The Sisters Brothers (2018)

I took a break last week because I was on holiday (although didn’t end up leaving home), but this week I’ll be building up to my Global Cinema entry on Belgium (on Saturday). As a loose theme, then, I’m covering films with a Belgian production credit, though it turns out a lot of films with some Belgian financing aren’t particularly ‘Belgian’, whatever that might amount to. This one, for example, is an American film by a French director, also co-produced by partners from Belgium, Romania and Spain, so it spans plenty of countries, without really representing any of them exactly — except of course America, where it’s set. Still, it’s a way of looping in a lot of not very Belgian films into consideration this week.


This Western crime comedy drama is directed by a French man with an enormous number of production deals (the first title card of the film, as it builds up all its production and co-production credits, is itself somewhat hilarious) and surely has a lot of money on-screen in what I assume is a faithful rendering of Oregon and California in the mid-19th century. However, it does strike rather an odd tone, a sort of laidback melancholia with bursts of violence and goriness that leads up to a dream-like ending, a story of two brothers (Reilly and Phoenix) who have a quest, even if that quest largely loops back to a consideration of their own family and the way they have been brought up. The acting is, as you might expect, very solid, with no notable let-downs, and Phoenix is a particular good fit to his character. Some of the digital photography seemed just a little on the ‘uncanny’ side, but maybe that was just me or the screening I was at. In any case, there’s plenty to like here, but it is at the very least meandering.

The Sisters Brothers film posterCREDITS
Director Jacques Audiard; Writers Audiard and Thomas Bidegain (based on the novel by Patrick deWitt); Cinematographer Benoît Debie; Starring John C. Reilly, Joaquin Phoenix, Jake Gyllenhaal, Riz Ahmed; Length 121 minutes.
Seen at Curzon Bloomsbury, London, Saturday 20 April 2019.

Dheepan (2015)

I get the sense that as a Palme d’Or winner at the Cannes Film Festival, this was a controversial choice, but when you watch it, it makes total sense. Quite aside from its genre trappings (which only really assert themselves towards the end, when the vengeance becomes rather more gung-ho), it’s a warmly humanist film about refugees which strikes a strong note of tolerance and understanding.

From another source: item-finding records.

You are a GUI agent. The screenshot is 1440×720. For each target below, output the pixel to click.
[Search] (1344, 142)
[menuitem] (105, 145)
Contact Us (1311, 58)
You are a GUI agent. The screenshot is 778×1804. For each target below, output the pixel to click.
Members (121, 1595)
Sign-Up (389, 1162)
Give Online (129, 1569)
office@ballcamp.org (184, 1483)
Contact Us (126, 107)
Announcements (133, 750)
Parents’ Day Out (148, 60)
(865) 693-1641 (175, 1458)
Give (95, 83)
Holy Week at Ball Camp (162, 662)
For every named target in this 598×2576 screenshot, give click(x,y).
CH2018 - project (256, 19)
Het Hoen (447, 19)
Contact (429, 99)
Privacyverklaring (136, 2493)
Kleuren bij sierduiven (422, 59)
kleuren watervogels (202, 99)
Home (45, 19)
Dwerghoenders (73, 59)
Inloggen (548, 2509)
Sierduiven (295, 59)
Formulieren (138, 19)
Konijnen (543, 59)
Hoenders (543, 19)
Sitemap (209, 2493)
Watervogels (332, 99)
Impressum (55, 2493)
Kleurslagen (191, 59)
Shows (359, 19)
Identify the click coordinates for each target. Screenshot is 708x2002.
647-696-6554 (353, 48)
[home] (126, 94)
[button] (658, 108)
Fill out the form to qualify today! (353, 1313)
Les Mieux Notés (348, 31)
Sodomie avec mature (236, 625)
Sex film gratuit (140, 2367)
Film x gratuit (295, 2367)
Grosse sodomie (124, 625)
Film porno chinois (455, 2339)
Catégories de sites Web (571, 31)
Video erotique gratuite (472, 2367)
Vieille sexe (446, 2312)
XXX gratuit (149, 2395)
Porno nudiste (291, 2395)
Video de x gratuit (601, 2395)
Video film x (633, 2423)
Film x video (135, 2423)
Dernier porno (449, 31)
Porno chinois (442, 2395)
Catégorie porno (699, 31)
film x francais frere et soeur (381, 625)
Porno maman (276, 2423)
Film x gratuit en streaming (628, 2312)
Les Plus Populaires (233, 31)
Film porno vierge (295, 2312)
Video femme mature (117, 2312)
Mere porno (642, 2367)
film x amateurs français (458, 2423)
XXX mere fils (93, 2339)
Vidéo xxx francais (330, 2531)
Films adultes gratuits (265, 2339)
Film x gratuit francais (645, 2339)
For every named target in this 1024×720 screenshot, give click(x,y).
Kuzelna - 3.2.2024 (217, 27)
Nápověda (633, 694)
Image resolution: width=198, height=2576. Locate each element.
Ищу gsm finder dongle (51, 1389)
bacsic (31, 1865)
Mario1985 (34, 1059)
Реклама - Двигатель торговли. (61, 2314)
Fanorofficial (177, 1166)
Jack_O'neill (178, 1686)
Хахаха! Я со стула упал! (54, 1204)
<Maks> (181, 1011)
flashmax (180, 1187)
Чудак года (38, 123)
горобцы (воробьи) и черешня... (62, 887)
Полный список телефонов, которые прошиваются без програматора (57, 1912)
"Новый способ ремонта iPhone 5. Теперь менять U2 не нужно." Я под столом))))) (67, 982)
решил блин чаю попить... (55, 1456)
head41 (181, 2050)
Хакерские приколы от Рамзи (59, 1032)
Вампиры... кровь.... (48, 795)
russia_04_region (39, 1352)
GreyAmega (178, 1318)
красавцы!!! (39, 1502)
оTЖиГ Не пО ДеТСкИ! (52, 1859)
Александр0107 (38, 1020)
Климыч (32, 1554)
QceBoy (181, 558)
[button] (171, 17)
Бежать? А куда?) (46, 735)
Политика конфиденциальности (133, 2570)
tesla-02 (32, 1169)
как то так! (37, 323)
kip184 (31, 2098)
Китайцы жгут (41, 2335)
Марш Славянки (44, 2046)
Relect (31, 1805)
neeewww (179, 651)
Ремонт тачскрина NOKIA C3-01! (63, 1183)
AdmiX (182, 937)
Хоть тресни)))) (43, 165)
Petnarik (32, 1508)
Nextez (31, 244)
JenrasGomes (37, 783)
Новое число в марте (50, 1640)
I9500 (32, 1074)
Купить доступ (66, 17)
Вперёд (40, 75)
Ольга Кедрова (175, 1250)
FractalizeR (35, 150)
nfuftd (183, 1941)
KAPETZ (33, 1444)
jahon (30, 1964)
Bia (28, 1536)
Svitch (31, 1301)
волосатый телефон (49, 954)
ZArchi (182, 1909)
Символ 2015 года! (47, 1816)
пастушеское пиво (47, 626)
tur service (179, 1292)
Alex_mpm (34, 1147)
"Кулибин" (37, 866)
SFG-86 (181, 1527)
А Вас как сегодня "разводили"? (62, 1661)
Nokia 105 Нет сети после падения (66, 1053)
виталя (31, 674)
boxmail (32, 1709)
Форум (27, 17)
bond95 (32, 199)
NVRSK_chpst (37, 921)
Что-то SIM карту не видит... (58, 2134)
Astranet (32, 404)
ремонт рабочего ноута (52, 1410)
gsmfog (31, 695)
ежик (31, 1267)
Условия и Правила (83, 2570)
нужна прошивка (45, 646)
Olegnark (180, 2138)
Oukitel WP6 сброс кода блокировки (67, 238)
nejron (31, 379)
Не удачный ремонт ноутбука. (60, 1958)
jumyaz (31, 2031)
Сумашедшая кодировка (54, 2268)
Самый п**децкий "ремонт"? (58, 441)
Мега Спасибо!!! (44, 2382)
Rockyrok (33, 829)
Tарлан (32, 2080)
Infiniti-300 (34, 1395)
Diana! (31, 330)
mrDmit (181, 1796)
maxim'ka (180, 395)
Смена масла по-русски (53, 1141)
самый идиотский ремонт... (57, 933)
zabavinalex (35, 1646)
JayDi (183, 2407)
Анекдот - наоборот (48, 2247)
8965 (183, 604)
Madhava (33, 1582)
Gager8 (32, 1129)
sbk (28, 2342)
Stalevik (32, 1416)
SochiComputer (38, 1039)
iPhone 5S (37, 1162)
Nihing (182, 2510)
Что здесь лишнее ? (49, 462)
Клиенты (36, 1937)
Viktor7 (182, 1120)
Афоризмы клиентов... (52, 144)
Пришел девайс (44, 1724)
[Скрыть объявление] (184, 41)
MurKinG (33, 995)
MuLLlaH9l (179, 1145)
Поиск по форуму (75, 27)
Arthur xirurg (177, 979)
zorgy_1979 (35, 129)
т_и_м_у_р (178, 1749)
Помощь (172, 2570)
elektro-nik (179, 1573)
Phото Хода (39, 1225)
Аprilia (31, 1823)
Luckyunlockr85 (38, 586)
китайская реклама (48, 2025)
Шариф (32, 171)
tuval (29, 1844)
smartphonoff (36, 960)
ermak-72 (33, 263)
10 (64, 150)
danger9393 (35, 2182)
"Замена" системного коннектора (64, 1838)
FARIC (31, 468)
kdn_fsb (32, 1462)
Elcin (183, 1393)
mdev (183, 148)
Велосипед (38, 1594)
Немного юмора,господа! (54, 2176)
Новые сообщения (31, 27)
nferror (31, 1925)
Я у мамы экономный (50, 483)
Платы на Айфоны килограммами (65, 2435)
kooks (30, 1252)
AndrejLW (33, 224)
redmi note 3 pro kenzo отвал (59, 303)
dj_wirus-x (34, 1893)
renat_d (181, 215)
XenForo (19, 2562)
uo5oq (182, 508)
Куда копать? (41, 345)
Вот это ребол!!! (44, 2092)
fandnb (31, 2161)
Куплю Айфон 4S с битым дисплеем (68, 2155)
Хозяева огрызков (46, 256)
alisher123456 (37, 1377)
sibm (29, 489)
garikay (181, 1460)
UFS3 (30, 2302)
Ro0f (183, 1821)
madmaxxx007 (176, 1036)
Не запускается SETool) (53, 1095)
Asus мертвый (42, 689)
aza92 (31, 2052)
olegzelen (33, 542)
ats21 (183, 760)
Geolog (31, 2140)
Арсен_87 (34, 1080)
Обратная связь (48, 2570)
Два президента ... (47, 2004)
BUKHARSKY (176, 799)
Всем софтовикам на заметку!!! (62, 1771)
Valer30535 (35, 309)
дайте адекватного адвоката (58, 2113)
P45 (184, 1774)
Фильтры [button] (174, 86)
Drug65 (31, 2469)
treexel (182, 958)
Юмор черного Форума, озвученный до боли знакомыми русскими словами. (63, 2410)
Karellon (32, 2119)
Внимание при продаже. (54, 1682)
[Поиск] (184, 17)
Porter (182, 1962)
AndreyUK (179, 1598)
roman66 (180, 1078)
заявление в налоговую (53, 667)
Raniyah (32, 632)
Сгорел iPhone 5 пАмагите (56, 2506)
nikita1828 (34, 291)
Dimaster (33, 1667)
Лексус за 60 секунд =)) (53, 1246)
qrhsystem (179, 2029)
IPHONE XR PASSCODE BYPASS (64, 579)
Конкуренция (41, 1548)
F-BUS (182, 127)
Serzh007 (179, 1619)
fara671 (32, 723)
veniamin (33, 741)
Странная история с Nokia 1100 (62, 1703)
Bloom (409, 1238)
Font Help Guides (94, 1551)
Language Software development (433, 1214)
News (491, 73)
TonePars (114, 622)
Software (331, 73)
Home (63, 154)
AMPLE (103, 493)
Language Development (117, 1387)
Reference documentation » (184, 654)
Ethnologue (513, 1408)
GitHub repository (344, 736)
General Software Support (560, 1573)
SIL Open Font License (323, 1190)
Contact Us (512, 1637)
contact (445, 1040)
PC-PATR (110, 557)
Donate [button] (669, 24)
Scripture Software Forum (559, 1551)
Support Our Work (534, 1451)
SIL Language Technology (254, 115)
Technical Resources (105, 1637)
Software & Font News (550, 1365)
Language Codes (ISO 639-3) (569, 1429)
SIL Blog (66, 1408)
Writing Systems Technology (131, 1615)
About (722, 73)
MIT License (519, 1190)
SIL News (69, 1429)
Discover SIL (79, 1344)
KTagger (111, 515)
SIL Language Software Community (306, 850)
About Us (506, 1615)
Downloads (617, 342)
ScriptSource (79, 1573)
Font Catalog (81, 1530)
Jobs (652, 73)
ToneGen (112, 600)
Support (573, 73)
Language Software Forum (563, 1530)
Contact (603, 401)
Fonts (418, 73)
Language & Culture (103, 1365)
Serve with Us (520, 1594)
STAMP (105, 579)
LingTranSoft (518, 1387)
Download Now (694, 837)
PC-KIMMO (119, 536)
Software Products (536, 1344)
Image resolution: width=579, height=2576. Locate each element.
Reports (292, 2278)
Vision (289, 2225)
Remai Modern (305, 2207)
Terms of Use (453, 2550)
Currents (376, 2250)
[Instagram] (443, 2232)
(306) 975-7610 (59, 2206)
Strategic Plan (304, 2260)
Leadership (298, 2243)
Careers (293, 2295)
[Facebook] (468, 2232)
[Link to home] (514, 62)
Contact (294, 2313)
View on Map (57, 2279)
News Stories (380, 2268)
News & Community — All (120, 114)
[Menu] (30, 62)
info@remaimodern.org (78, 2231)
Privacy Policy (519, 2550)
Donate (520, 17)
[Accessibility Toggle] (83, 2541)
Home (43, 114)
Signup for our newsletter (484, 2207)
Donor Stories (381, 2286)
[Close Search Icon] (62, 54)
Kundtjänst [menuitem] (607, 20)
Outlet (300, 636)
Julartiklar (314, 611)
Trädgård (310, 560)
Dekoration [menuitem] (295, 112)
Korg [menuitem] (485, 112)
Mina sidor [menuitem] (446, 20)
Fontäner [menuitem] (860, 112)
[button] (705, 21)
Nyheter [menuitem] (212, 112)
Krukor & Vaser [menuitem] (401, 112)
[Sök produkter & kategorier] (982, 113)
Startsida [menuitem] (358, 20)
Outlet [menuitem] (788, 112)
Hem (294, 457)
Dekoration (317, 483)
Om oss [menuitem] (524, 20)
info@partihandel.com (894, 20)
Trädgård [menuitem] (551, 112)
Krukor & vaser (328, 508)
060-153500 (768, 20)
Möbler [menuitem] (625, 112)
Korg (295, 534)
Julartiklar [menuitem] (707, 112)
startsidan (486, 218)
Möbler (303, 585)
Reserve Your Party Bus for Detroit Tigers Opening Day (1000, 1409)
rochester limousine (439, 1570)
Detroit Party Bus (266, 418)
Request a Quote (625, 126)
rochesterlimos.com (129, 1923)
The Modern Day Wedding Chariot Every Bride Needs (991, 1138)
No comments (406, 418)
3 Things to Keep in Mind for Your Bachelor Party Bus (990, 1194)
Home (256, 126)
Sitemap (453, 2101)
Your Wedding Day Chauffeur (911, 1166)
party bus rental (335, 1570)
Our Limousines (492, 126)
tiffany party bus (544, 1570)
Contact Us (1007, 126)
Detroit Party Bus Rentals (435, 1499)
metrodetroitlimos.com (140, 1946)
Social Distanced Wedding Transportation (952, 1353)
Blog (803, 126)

That’s not to say the title character is a hero — as played by Antonythasan Jesuthasan, he’s a flawed, slightly bitter man, whose experiences as a Tamil Tiger soldier have shaped him, and are the reason he’s driven to seek a better life. In doing so, he adopts a new name, picking up a similarly desperate woman in the refugee camp to be his ‘wife’ (Kalieaswari Srinivasan), who in turn essentially barters for a motherless child to be their ‘daughter’ (Claudine Vinasithamby). Their new location in France is a forbidding housing estate called ‘the field’, which is indeed surrounded by greenery, albeit the scrubby suburban variety, but which is a crumbling place ruled by gangs (led by a James Franco-alike turn from Vincent Rottiers). From thereon in, the film works to get across a sense of the “family”‘s life in France, at work and at school, beset by a series of small bureaucratic aggressions which take their toll, but never overwhelm the three. It’s never quite feels like the masterpiece the award suggests it should be, but it’s still a fine film from a director with some form on this ground.

Dheepan film posterCREDITS
Director Jacques Audiard; Writers Audiard, Thomas Bidegain and Noé Debré; Cinematographer Éponine Momenceau; Starring Antonythasan Jesuthasan அந்தோனிதாசன் யேசுதாசன், Kalieaswari Srinivasan காளீசுவரி சிறிநிவாசன், Claudine Vinasithamby குளோடின் வினாசித்தம்பி, Vincent Rottiers; Length 115 minutes.
Seen at Curzon Victoria, London, Wednesday 13 April 2016.